By Cat, Jun 2015 (Photo, right from Gurney’s (1))
When I lived in Portland, a neighborhood restaurant, Besaw’s (once was a speakeasy…) served a wonderful dessert they called a bread pudding, but it was really more of a trifle, with layers of stale bread, whipped cream, and various berries in season. So when I saw this recipe, I decided to make it when my raspberries are ripe, sometime in July, and add local blueberries from my friend Shelli (Yellow Bay Gardens).
NOTE about Besaw’s (3): The restaurant closed May 29, 2015 after the landlord would not renew their lease. After taking a summer break, the restaurant hopes to open in a new location, but may have to change their name if they loose their legal battle to keep the original name. (4)
Berry Trifle
I don’t have a nice glass serving dish like the one pictured on the Fine Cooking website for this recipe (2), so I’ll make it in a scuffle dish. A great combination is raspberries, blueberries, and quartered strawberries. I don’t recommend blackberries because of the seeds, but the softer-seeded marionberries would be a great addition if I still lived in Portland, but they don’t grow well here in NW Montana. No worries, here in Montana, we can use fresh, wild huckleberries!
Sliced stone fruit like peaches, apricots or plums would also be good in this dessert.
For the bread, the original recipe uses stale French bread (the real deal,like baguette), but you could use stale ciabatta, or other rustic breads. You remove the crusts, so even a fairly tough-crust rustic bread will do. Another option is English muffins.
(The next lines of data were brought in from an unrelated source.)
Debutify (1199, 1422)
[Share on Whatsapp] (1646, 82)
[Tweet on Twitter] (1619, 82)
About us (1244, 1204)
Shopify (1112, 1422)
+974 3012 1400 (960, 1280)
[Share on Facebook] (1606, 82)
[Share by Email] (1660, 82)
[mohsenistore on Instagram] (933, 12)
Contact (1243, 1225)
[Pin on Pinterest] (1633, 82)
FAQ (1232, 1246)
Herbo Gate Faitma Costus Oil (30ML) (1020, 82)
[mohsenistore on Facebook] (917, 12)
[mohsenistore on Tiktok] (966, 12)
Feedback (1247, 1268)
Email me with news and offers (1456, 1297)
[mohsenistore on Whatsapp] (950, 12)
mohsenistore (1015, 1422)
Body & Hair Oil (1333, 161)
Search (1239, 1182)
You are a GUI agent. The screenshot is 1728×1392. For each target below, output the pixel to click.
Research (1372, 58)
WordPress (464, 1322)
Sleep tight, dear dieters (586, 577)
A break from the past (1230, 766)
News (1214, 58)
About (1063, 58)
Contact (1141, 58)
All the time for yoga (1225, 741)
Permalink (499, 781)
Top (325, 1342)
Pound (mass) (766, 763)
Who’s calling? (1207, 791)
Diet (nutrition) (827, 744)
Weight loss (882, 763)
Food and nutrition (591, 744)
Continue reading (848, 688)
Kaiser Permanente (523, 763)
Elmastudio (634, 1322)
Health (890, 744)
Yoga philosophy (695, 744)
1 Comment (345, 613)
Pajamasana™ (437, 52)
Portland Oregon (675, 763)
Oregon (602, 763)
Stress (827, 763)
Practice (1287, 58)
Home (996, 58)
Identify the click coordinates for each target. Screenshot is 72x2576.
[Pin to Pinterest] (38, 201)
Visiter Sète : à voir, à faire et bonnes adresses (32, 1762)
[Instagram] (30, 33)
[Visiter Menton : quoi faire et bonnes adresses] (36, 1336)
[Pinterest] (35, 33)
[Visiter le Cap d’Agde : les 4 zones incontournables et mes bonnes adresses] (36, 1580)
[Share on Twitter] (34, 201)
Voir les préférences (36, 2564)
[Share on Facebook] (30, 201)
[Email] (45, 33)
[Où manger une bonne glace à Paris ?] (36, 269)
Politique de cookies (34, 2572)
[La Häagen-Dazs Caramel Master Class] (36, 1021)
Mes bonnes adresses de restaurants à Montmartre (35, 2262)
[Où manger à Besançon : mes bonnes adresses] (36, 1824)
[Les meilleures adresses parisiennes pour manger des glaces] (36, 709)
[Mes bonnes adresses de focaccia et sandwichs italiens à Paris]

If I had some homemade, stale Danish Rusk on hand, I would use that.
The original recipe calls for an expensive liqueur such as Grand Marnier (orange-flavored Cognac) or Cointreau (Triple-Sec), but you could use Curacao or regular Triple-Sec. Another option is regular brandy with orange juice and grated orange zest.
Ingredients & Equipment
- 1½ quarts mixed fresh berries (hull and quarter strawberries), plus extra berries for garnish
- ¾ cup Rapadura or white cane sugar ( (or scant ½ tsp stevia extract powder)
- 4 tsp. minced fresh ginger
- 1 lb. day-old French bread (5 to 6 cups of 1½” cubes)
- ½ cup Grand Marnier or Cointreau (or ¼ cup regular brandy and ¼ cup freshly squeezed orange juice, divided, plus ¼ – ½ tsp freshly grated orange zest)
- 1½ cups heavy fresh cream (or whipping cream)
- 1 Tbs. Rapadura or white cane sugar
- Equipment:
- saucepan
- rimmed baking sheet
- large bowl (for tossing bread cubes)
- medium metal bowl (for whipping cream)
- electric mixer
- 2 – 2½ quart clear glass bowl or soufflé dish
Method:
- Prep: Chill the metal bowl and beaters for whipping the cream.
- Grate the ginger-root and set aside.
- Prep berries: wash berries; slice strawberries in half, vertically, if small or in quarters if large.
- If using stevia, first dissolve it in about 1 Tbsp of orange juice, then add to the prepped berries in the saucepan.
- If using ¾ cup sugar, add it to the prepped berries in the saucepan.
- Place saucepan over medium-high heat, and warm the berry combo, stirring occasionally, until they start to release their juice but are still intact, about 5 minutes. Stir in graded ginger. Pour onto a rimmed baking sheet in a single layer to cool.
- Bread: Remove crusts, then cut into ½-inch cubes (to reduce amount of crumbs generated, use a long, sharp, serrated knife, and slice in only one direction, not back-and-forth). You want about 5 – 6 cups of bread cubes. Place them in the large bow.
- Divide the liquor (or bandy/orange juice mixture), to use 5 Tbsp to toss with the bread (and orange zest, if using); and 3 Tbsp plus 1 Tbsp sugar for whipping the cream.
- Cream: Whip the cream with the remaining 3 Tbs. liqueur and 1 Tbs. sugar in chilled bowl, to almost-stiff peaks.
- Assembly: Layer the prepped ingredients in the clear glass bowl or soufflé dish as follows: 1 mounded cup of bread cubes, 1 cup berries and juices, 1 cup of whipped cream. Repeat 3 more times for 12 layers total. For the finally layer, use all the remaining bread, berries (not counting those reserved for garnish) and whipped cream.
- Cover and refrigerate until the juice has completely softened the bread, at least 4 hours or overnight. Garnish with reserved fresh berries before serving.